Solved – When are Shao’s results on leave-one-out cross-validation applicable

classificationcross-validationmodel selection

In his paper Linear Model Selection by Cross-Validation, Jun Shao shows that for the problem of variable selection in multivariate linear regression, the method of leave-one-out cross validation (LOOCV) is 'asymptotically inconsistent'. In plain English, it tends to select models with too many variables. In a simulation study, Shao shows that even for as few as 40 observations, LOOCV can underperform other cross-validation techniques.
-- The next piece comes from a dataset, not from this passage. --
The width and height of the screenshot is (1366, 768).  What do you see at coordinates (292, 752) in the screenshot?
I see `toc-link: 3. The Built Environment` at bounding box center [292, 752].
This paper is somewhat controversial, and somewhat ignored (10 years after its publication, my chemometrics colleagues had never heard of it and were happily using LOOCV for variable selection…). There is also a belief (I am guilty of this), that its results extend somewhat beyond the original limited scope.

The question, then: how far do these results extend? Are they applicable to the following problems?
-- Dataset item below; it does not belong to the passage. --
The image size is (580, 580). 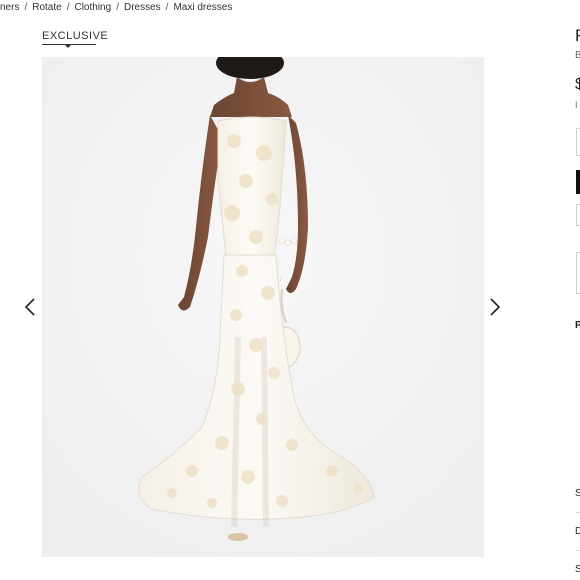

  1. Variable selection for logistic regression/GLM?
  2. Variable selection for Fisher LDA classification?
  3. Variable selection using SVM with finite (or infinite) kernel space?
  4. Comparison of models in classification, say SVM using different kernels?
  5. Comparison of models in linear regression, say comparing MLR to Ridge Regression?
  6. etc.

Best Answer

You need to specify the purpose of the model before you can say whether Shao's results are applicable. For example, if the purpose is prediction, then LOOCV makes good sense and the inconsistency of variable selection is not a problem. On the other hand, if the purpose is to identify the important variables and explain how they affect the response variable, then Shao's results are obviously important and LOOCV is not appropriate.

The AIC is asymptotically LOOCV and BIC is asymptotically equivalent to a leave-$v$-out CV where $v=n[1-1/(\log(n)-1)]$ --- the BIC result for linear models only. So the BIC gives consistent model selection. Therefore a short-hand summary of Shao's result is that AIC is useful for prediction but BIC is useful for explanation.